Material provided
____________
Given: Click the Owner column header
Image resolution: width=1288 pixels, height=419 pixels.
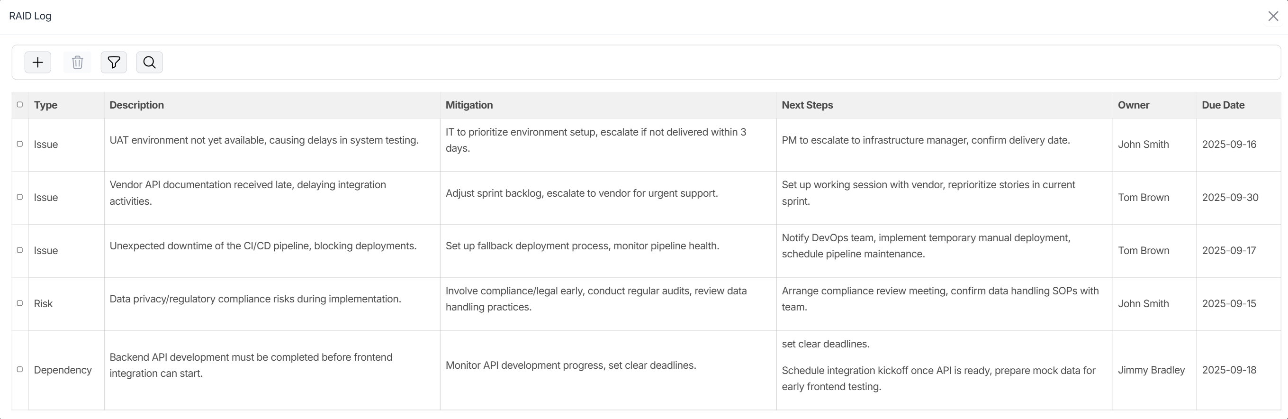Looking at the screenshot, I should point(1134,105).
____________
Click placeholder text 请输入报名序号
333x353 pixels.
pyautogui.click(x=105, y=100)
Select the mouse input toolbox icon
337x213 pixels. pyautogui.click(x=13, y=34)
____________
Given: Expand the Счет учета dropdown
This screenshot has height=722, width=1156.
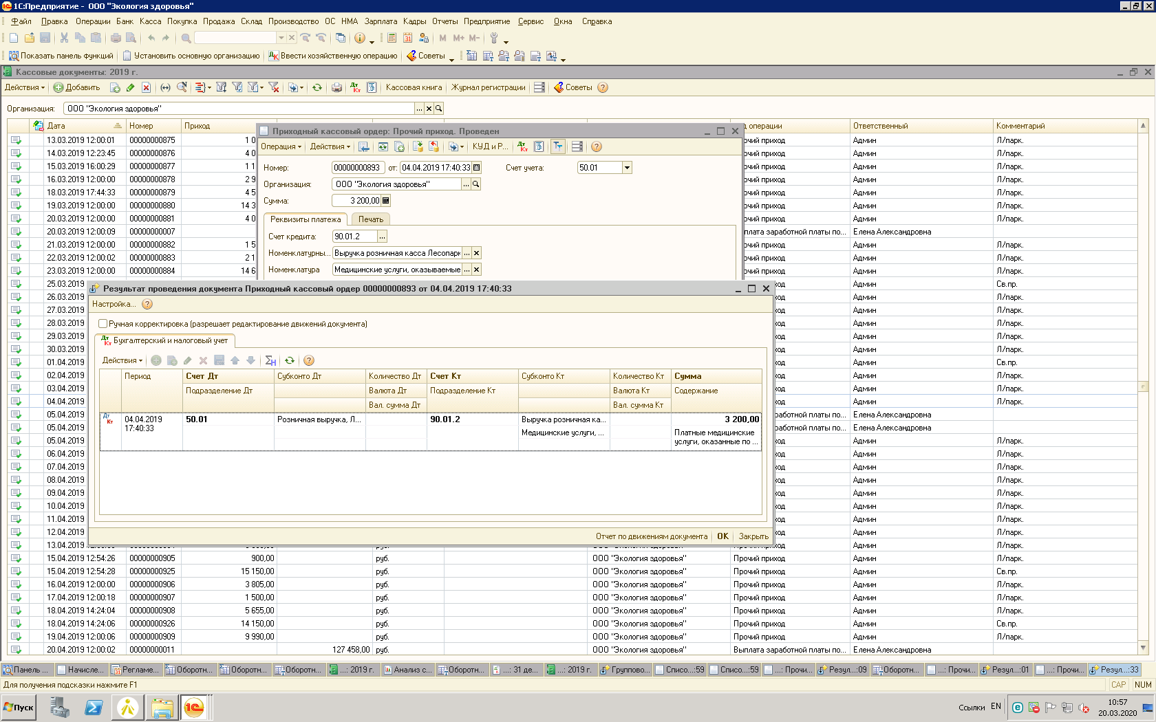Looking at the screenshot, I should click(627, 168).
____________
Task prompt
What lines in the records above include the string "Given"? Copy each one.

Answer section
Given: Click the Owner column header
Given: Expand the Счет учета dropdown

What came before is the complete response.